Putri Cantik dan Pangeran Sakti Jadi Legenda Watuagung Mengare Bungah

GRESIK(SurabayaPost.id) – Menelisik Pulau Mengare Bungah melahirkan beragam cerita menarik. Keunikan, keajaiban, dan kearifan lokal setempat terangkai menjadi sebuah kisah. Hingga kini, cerita-cerita leluhur itu masih membekas dalam ingatan masyarakat setempat.

Salah satu cerita yang masih hidup ialah asal-usul Desa Watuagung, Pulau Mengare, Kecamatan Bungah, Kabupaten Gresik, Jawa Timur. Ada sebuah batu besar dan bersejarah di belakang balai desa setempat. Kepala Desa (Kades) Watuagung Muh. Zamrozi, Senin (23/12/2024) mengisahkan, masyarakat setempat meyakini batu besar itu merupakan cikal bakal desa. Kisah tanah Mengare tersebut juga terekam dalam buku Sang Gresik Bercerita karya Yayasan Mata Seger.

Alkisah, cerita Rozi sapaan akrabnya, legenda Watuagung berawal saat seorang petinggi kerajaan bernama Pangeran Solo kesengsem pada kecantikan Putri Melirang. Dia merupakan salah seorang putri raja. Pangeran Solo ingin menikahinya dan memboyong sang pujaan hati.

”Pangeran lantas meminta izin kepada ibunya,” kata Rozi. Setelah sowan, sang pangeran mendapat restu dari ibunya. Sebagai bekal perjalanan, dia mendapat pesan khusus. Pangeran didoakan, tapi dipesani untuk tak tidur selama perjalanan.

Namanya sudah jatuh cinta, pangeran menyanggupi. Dia lantas mempersiapkan perahu. Senjata andalannya, besi tawar, diikutsertakan. Dua pengawal sakti menemani. Mereka mengarungi Bengawan Solo yang dulu bernama Bengawan Lawas.

Setelah melewati perjalanan sungai yang melelahkan, pangeran akhirnya bertemu dengan Putri Melirang. Lelaki gagah itu menyampaikan unek-uneknya. Pangeran memberanikan diri. Meski, dia tahu sudah banyak laki-laki yang ditolak sang putri.

Apa yang terjadi? Kepala pangeran pecah serasa ditembak panah. Putri juga menolak cintanya. Gadis ayu itu lari menghindar. Memilih menghilang. ’’Pangeran terus mengejar,’’ sambung Rozi. Untuk mencari putri yang cantik jelita itu, pangeran mengubah wujudnya menjadi ular besar. Tujuannya, bisa cepat menemukan pujaannya. Namun, jejak Putri Melirang benar-benar hilang.

* _Latihan Singkat 1_
Menurut teks legenda Watuagung, senjata andalan apa yang dibawa Pangeran Solo dalam perjalanannya?
* _Latihan Singkat 2_
Salin persis bagian teks legenda Watuagung, mulai dari kata-kata yang memuat "Namanya sudah jatuh" dan berhenti setelah "ditolak sang putri.".

* _Kumpulan Catatan_

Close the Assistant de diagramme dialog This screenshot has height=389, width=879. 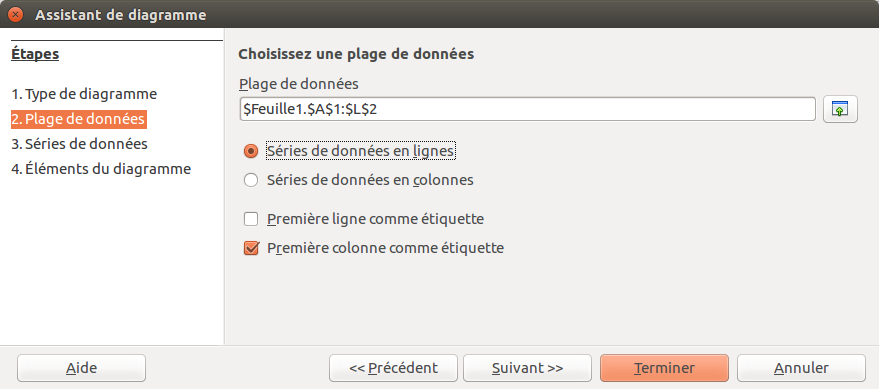pos(15,15)
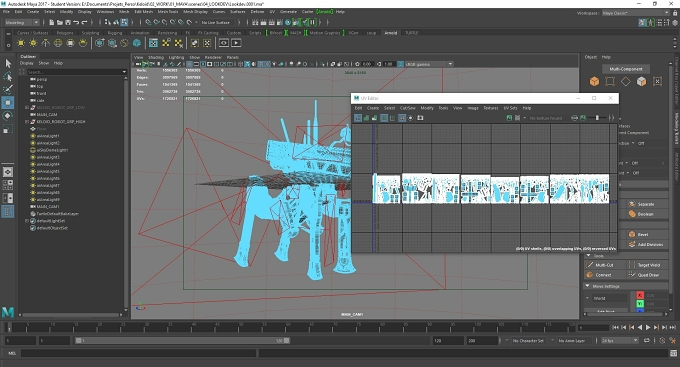Click the Arnold area light shelf icon
Image resolution: width=680 pixels, height=367 pixels.
21,43
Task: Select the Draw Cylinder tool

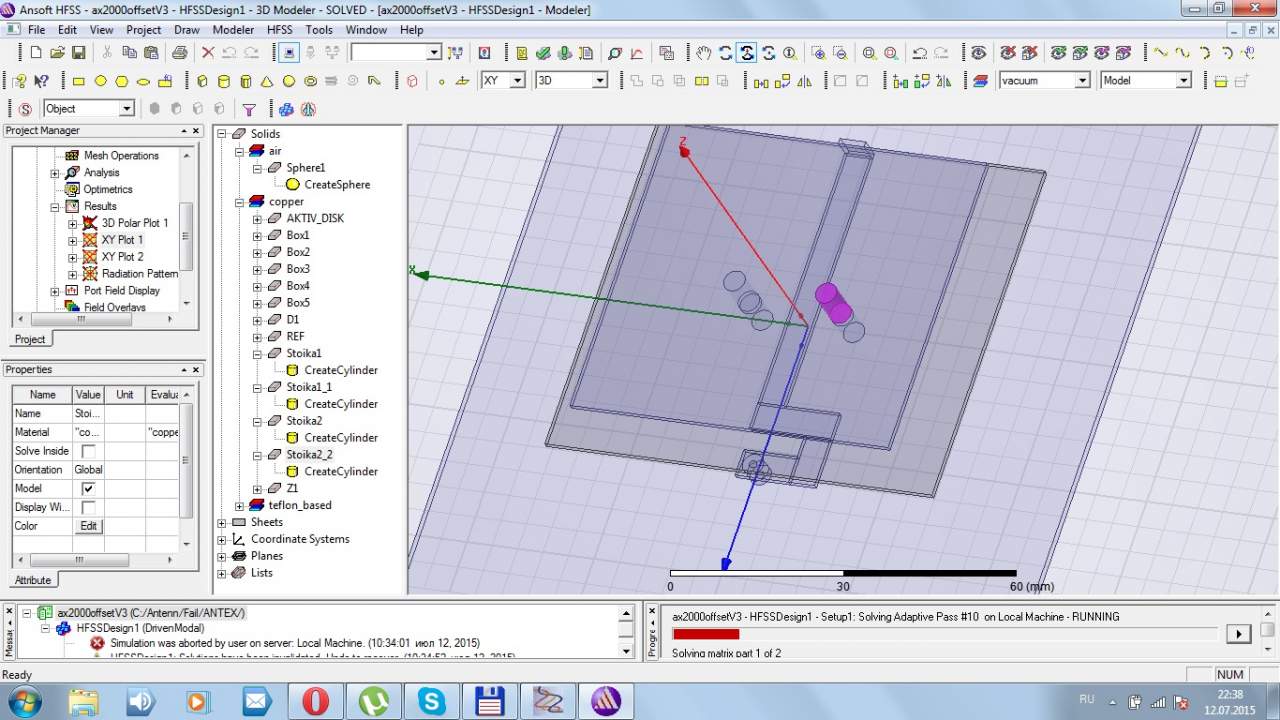Action: tap(223, 81)
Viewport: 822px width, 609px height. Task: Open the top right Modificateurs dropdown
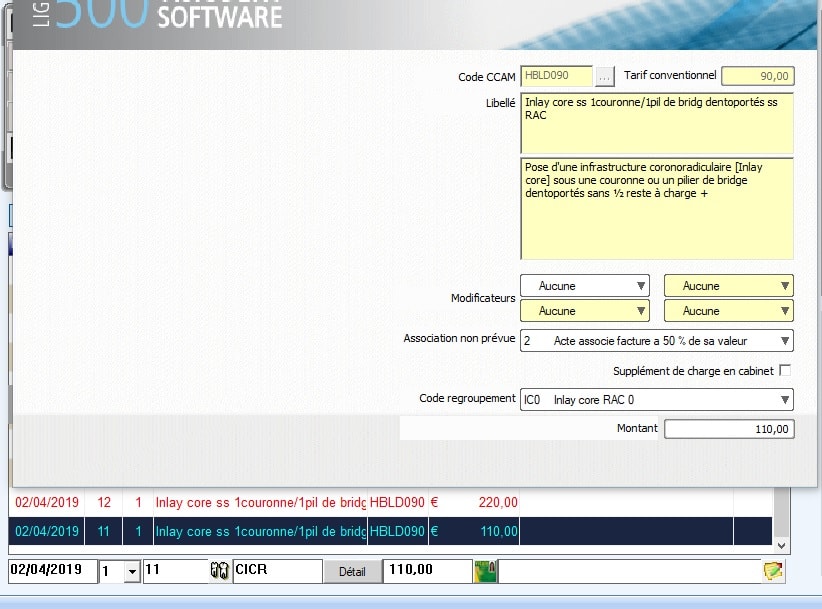728,286
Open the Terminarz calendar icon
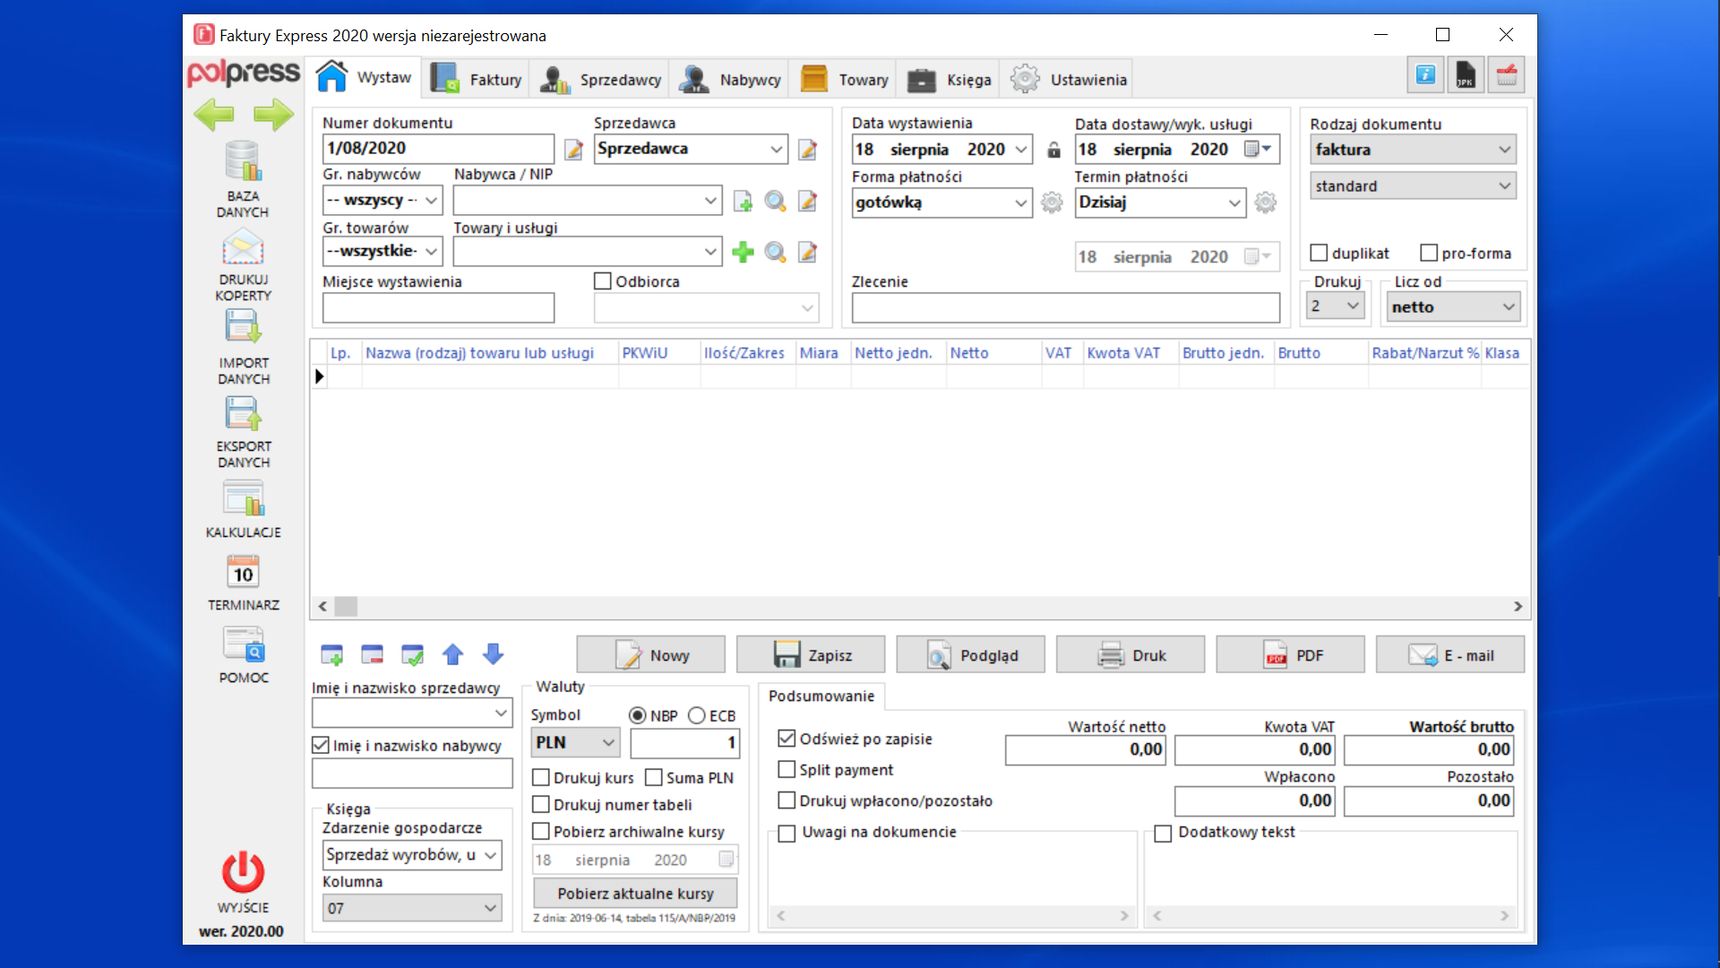Screen dimensions: 1720x968 [243, 571]
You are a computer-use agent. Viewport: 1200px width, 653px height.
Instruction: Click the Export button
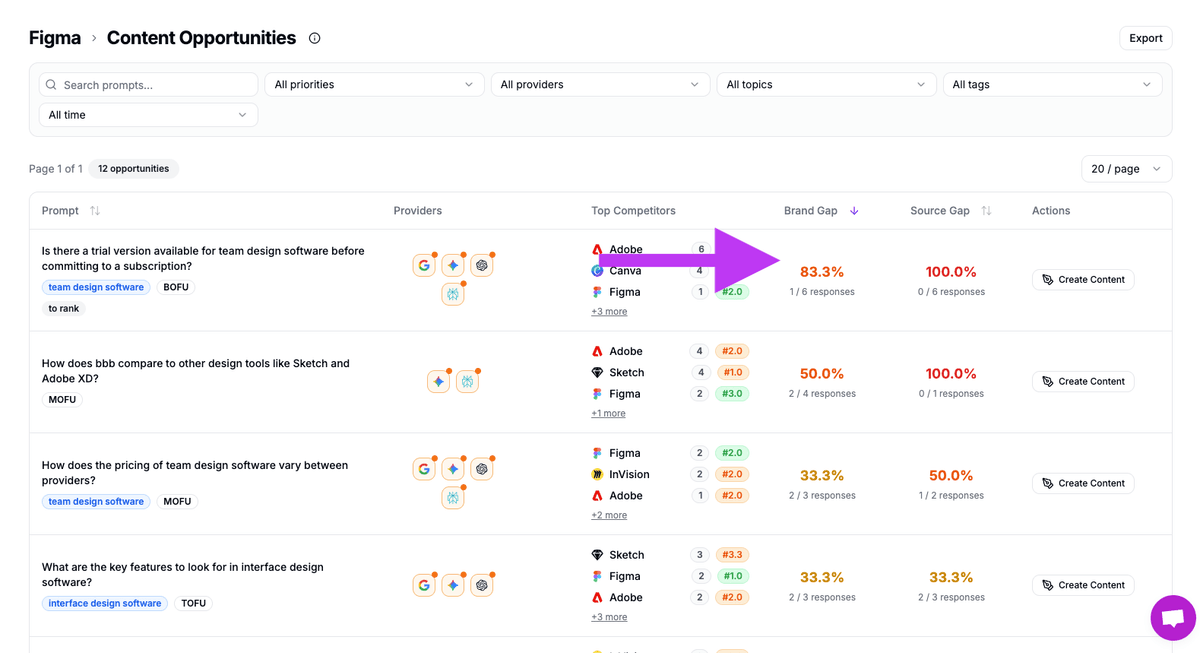point(1145,38)
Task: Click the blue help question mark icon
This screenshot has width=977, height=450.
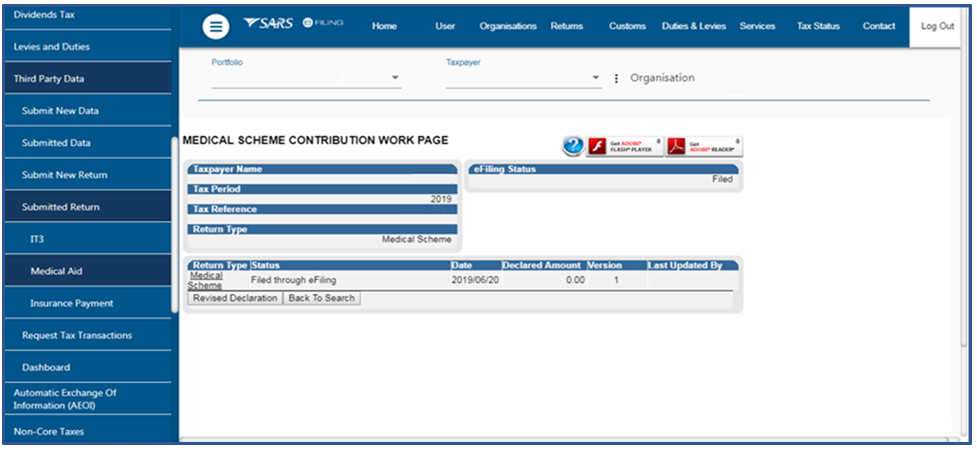Action: 572,146
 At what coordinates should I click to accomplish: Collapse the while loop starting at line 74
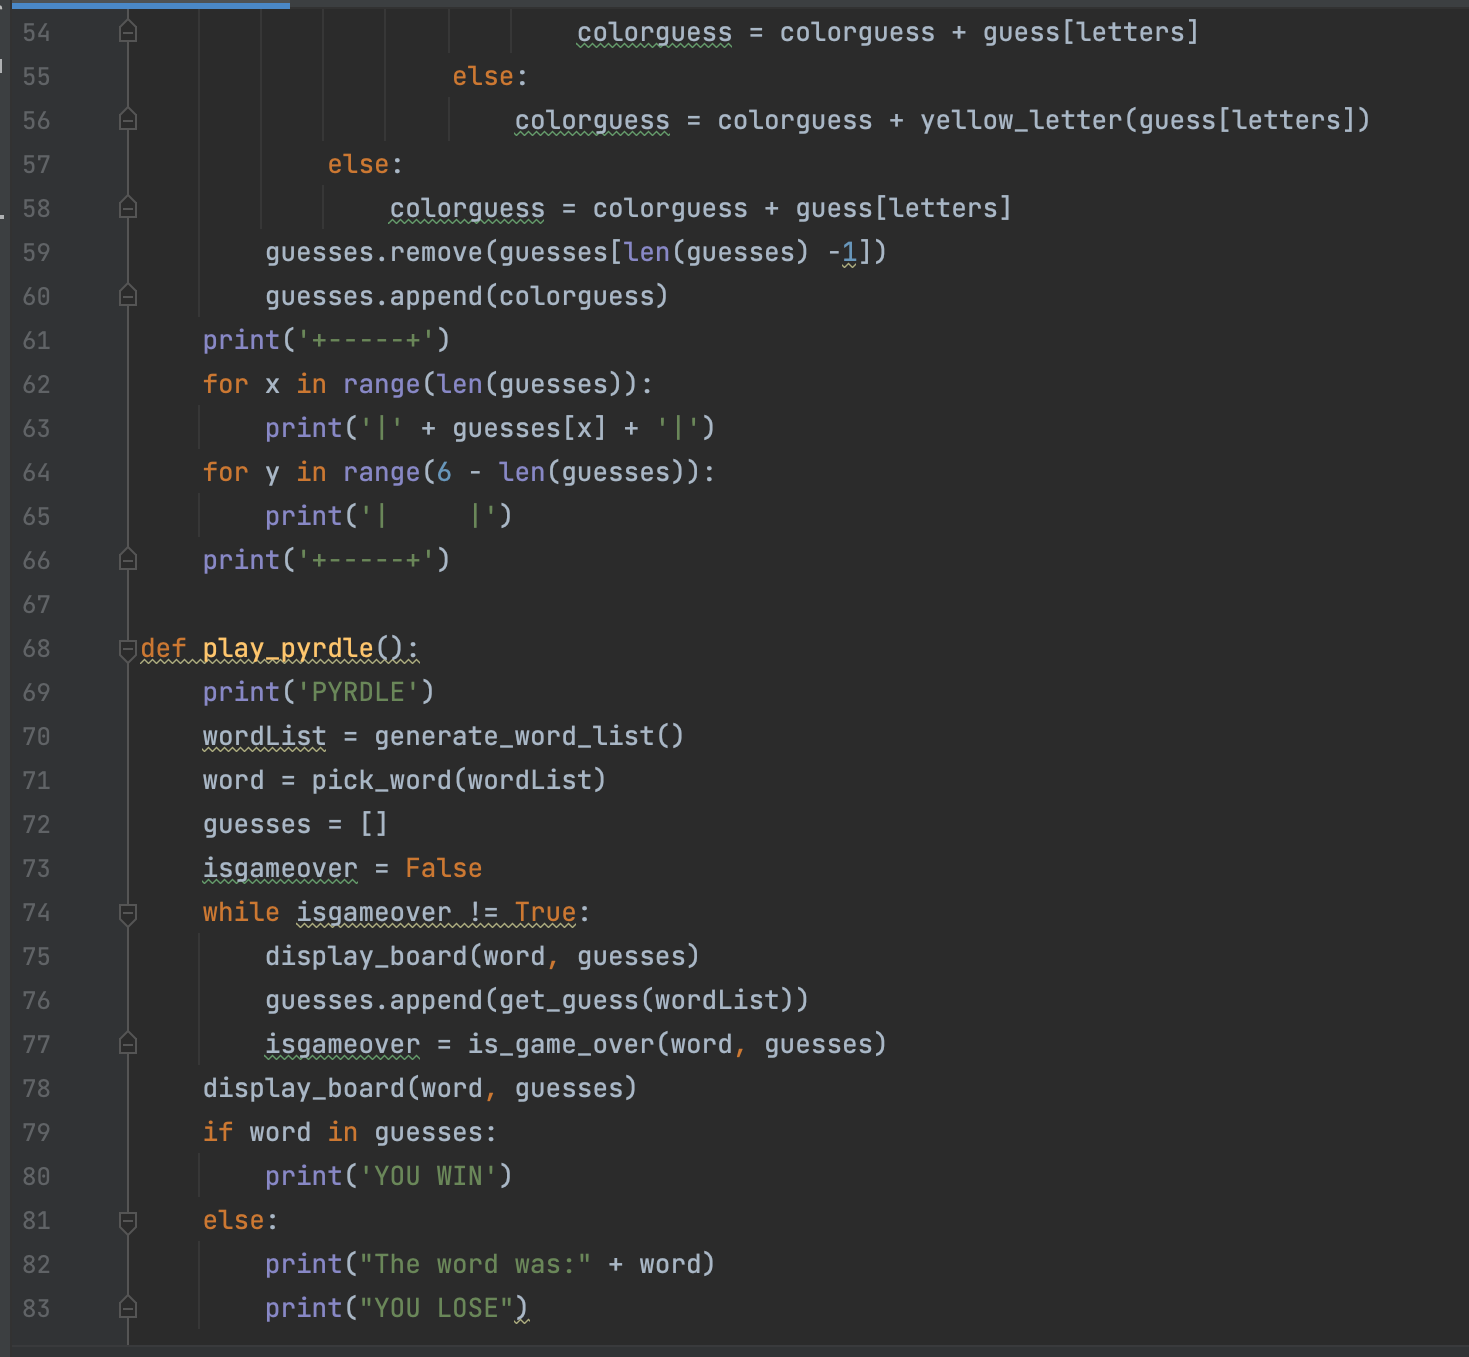[127, 912]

* _Jawaban Tertulis 1_
Besi tawar.

* _Jawaban Tertulis 2_
Namanya sudah jatuh cinta, pangeran menyanggupi. Dia lantas mempersiapkan perahu. Senjata andalannya, besi tawar, diikutsertakan. Dua pengawal sakti menemani. Mereka mengarungi Bengawan Solo yang dulu bernama Bengawan Lawas.

Setelah melewati perjalanan sungai yang melelahkan, pangeran akhirnya bertemu dengan Putri Melirang. Lelaki gagah itu menyampaikan unek-uneknya. Pangeran memberanikan diri. Meski, dia tahu sudah banyak laki-laki yang ditolak sang putri.